# Text shown
Republican members of the Senate Finance Committee are beginning to talk about how to square forthcoming tax-reform measure with the 2010 Statutory Pay-As-You-Go Act, which mandates major spending cuts if enacted legislation increases the deficit over a certain period.
Sen. Mike Crapo (R-Idaho), a senior member of the Finance panel, told reporters this week that he’d like to see the White House Office of Management and Budget — along with other entities like the nonpartisan Congressional Budget Office and the Joint Committee on Taxation — use dynamic scoring when compiling the PAYGO scorecard.
Under statutory PAYGO rules, the Office of Management and Budget compiles an annual scorecard of the budgetary effects of bills passed. If the scorecard shows that a new law will increase the deficit over a five-year period, the administration must enact across-the-board cuts to federal programs like Medicare and Medicaid, though Congress can issue a waiver for specific legislation.
When asked whether he’s concerned about PAYGO cuts entering into force because of a substantial tax cut, Crapo said he doesn’t believe that tax reform will ultimately drive up the deficit.
“If you’re talking about a deficit with static scoring, then I just believe Congress has to deal with that issue straight up and recognize that does not mean that, in reality, there is an actual increase in the deficit, because I don’t believe there is,” Crapo said on Wednesday.
Generally, OMB has used what’s known as a static model that doesn’t account for the potential revenue growth resulting from unpaid-for legislation when compiling its annual scorecard. Most congressional Republicans argue that a tax overhaul that has significant tax cuts will stimulate economic growth and effectively pay for itself in the long run. That approach is usually termed a “dynamic” model.

# Task to complete
Set down the full piece on Senate Republicans weighing tax reform against PAYGO rules, word for word.

# Records provided
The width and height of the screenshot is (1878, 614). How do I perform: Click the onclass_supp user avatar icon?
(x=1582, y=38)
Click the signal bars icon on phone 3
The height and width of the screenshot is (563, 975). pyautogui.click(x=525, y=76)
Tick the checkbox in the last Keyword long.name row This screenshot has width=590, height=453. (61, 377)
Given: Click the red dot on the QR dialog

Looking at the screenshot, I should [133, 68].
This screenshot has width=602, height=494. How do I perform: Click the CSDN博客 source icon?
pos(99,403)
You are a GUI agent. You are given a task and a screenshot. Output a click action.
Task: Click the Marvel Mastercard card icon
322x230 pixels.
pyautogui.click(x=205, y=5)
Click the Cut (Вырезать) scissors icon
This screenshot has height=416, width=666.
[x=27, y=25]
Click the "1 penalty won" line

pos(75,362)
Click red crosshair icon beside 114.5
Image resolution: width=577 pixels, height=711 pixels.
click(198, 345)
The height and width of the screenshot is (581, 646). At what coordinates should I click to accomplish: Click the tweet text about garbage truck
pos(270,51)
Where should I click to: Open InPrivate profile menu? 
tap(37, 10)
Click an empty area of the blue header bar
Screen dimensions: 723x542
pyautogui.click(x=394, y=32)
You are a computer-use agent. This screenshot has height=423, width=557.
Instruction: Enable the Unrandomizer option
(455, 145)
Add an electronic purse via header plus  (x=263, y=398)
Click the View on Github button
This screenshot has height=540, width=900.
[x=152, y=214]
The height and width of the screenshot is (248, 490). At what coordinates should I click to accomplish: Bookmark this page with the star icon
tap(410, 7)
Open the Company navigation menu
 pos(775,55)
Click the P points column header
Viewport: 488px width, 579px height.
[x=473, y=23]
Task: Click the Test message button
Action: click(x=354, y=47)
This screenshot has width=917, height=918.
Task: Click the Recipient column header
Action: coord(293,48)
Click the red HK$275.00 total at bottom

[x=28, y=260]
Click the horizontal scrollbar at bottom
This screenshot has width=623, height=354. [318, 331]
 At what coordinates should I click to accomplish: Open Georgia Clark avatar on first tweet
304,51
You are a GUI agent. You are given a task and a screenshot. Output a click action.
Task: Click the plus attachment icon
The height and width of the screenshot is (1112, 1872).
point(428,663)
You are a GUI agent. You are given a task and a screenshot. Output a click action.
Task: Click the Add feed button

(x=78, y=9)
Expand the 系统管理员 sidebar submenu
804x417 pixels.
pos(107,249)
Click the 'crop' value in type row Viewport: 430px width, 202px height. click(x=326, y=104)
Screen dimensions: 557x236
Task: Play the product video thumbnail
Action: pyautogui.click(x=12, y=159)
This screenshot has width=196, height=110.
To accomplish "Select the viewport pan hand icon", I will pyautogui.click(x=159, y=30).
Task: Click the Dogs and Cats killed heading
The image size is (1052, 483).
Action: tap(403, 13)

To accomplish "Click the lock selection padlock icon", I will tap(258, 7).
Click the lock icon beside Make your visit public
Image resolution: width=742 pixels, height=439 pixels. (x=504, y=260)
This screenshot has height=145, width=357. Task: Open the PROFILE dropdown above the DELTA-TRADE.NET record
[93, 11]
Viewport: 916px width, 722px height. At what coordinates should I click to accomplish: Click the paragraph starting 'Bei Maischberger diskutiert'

# Exercise result
Republican members of the Senate Finance Committee are beginning to talk about how to square forthcoming tax-reform measure with the 2010 Statutory Pay-As-You-Go Act, which mandates major spending cuts if enacted legislation increases the deficit over a certain period.
Sen. Mike Crapo (R-Idaho), a senior member of the Finance panel, told reporters this week that he’d like to see the White House Office of Management and Budget — along with other entities like the nonpartisan Congressional Budget Office and the Joint Committee on Taxation — use dynamic scoring when compiling the PAYGO scorecard.
Under statutory PAYGO rules, the Office of Management and Budget compiles an annual scorecard of the budgetary effects of bills passed. If the scorecard shows that a new law will increase the deficit over a five-year period, the administration must enact across-the-board cuts to federal programs like Medicare and Medicaid, though Congress can issue a waiver for specific legislation.
When asked whether he’s concerned about PAYGO cuts entering into force because of a substantial tax cut, Crapo said he doesn’t believe that tax reform will ultimately drive up the deficit.
“If you’re talking about a deficit with static scoring, then I just believe Congress has to deal with that issue straight up and recognize that does not mean that, in reality, there is an actual increase in the deficit, because I don’t believe there is,” Crapo said on Wednesday.
Generally, OMB has used what’s known as a static model that doesn’t account for the potential revenue growth resulting from unpaid-for legislation when compiling its annual scorecard. Most congressional Republicans argue that a tax overhaul that has significant tax cuts will stimulate economic growth and effectively pay for itself in the long run. That approach is usually termed a “dynamic” model.